*What you need to do:* When you copy the entries, omit the images and keep every word as it is.

*Given entries:*
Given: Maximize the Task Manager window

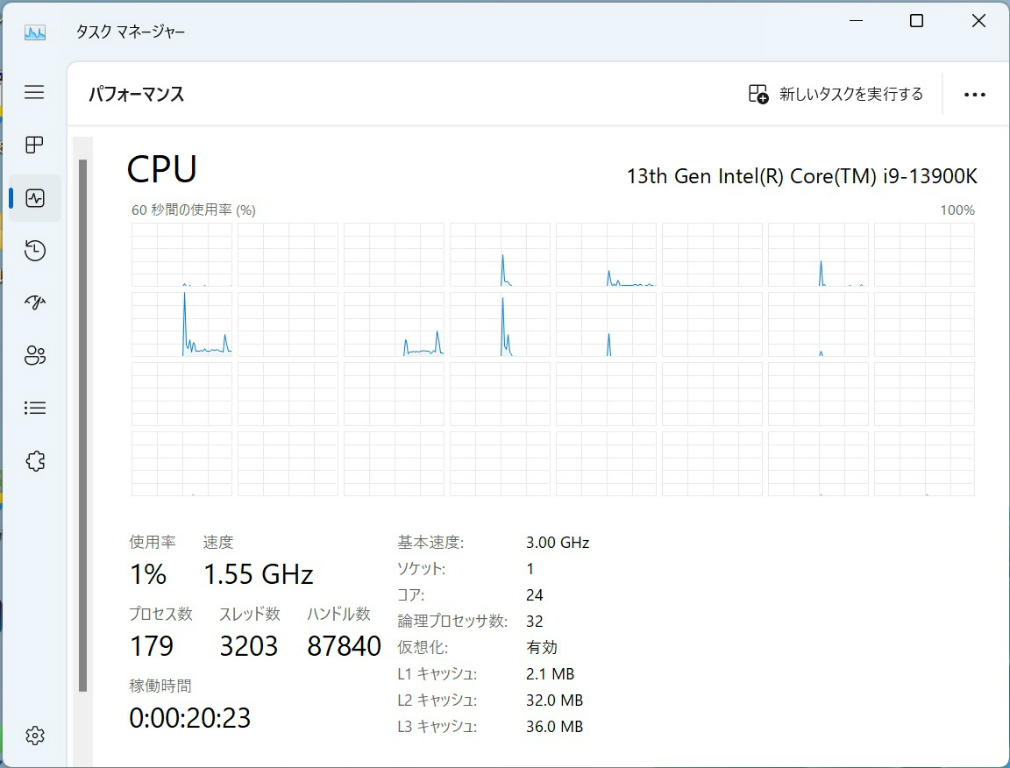Looking at the screenshot, I should click(x=916, y=21).
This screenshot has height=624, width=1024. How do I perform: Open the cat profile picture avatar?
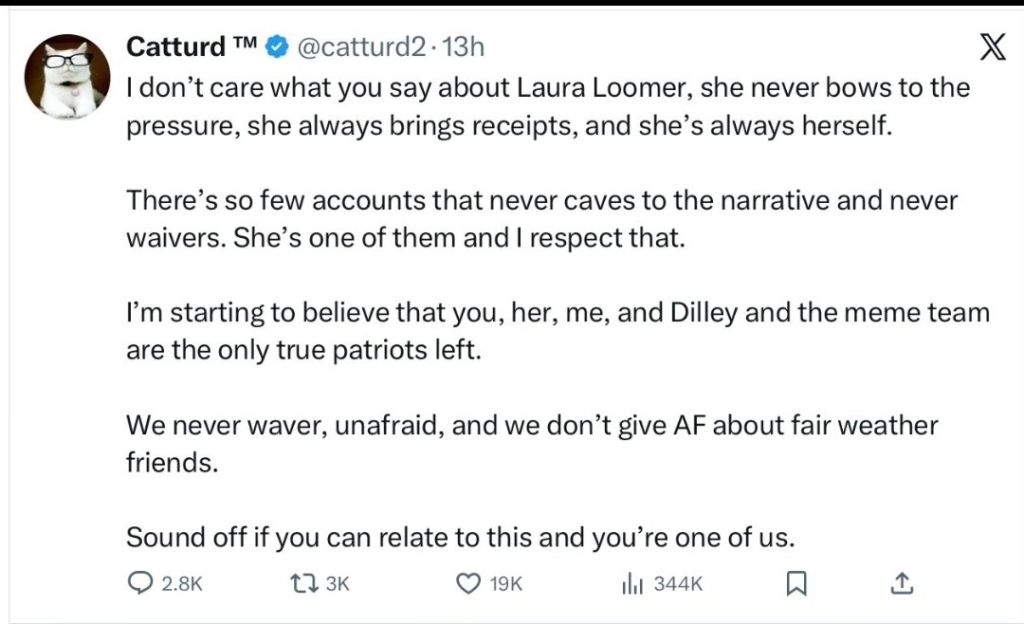point(66,77)
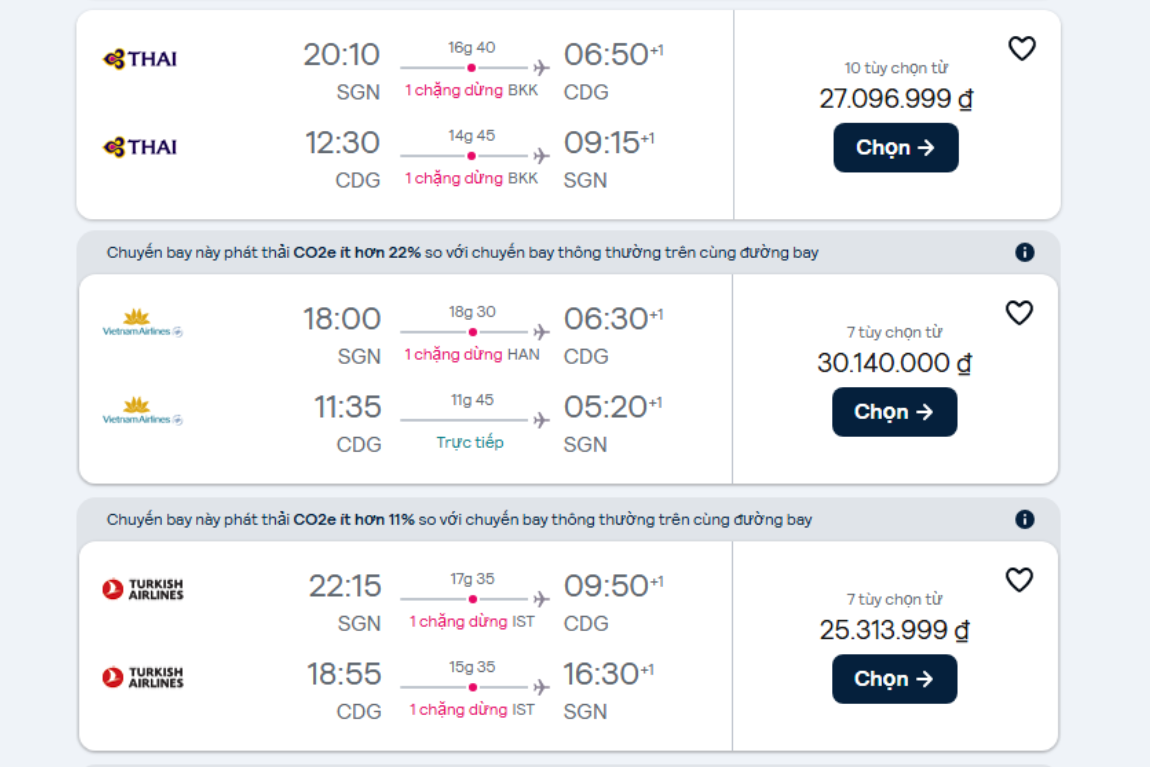
Task: Choose the 27.096.999 ₫ Thai flight
Action: (x=896, y=147)
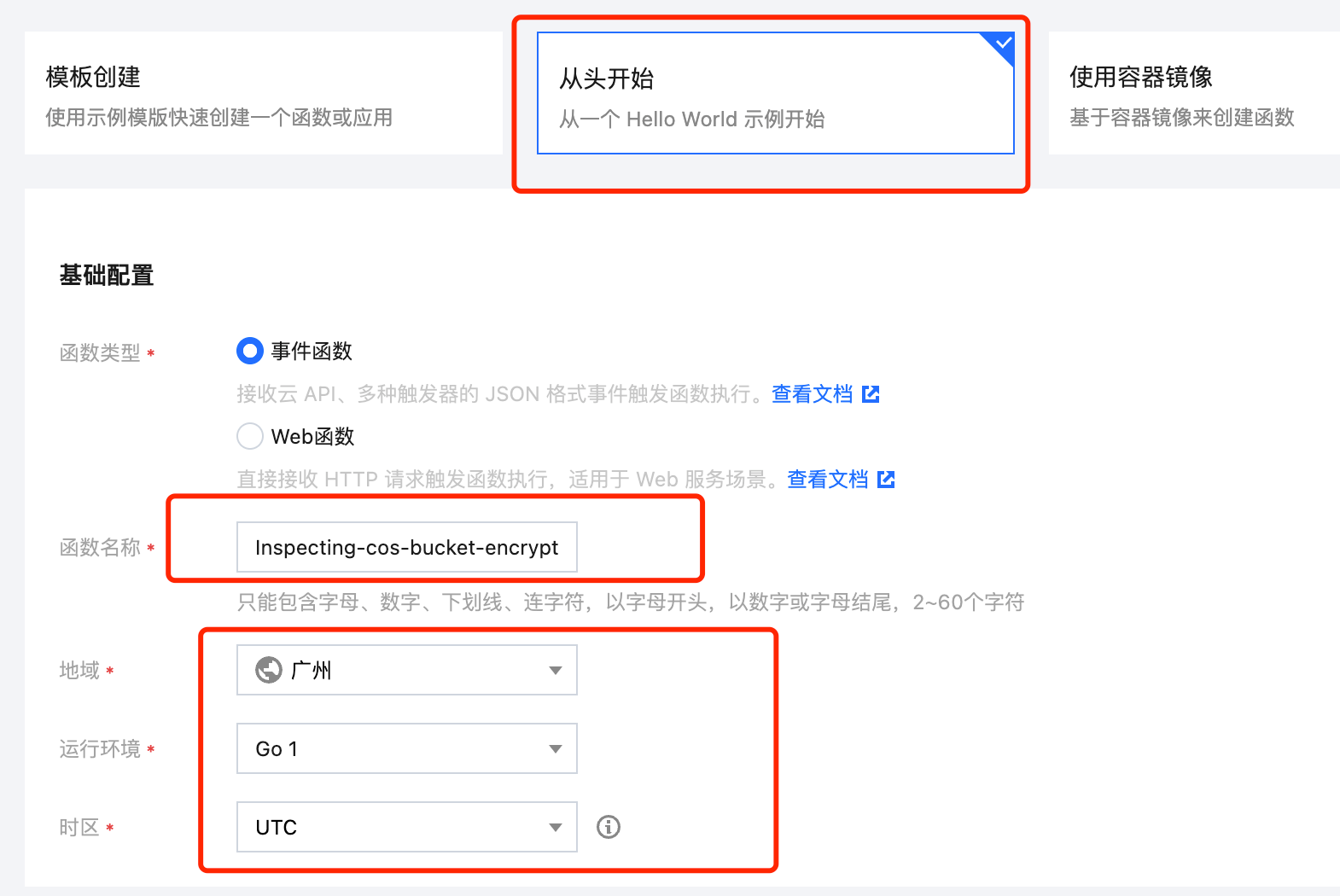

*The answer:*
Given: Maximize the Task Manager window

Looking at the screenshot, I should click(x=916, y=21).
This screenshot has height=624, width=1024. How do I perform: Open the cat profile picture avatar?
point(66,77)
Task: Choose the 27.096.999 ₫ Thai flight
Action: (x=896, y=147)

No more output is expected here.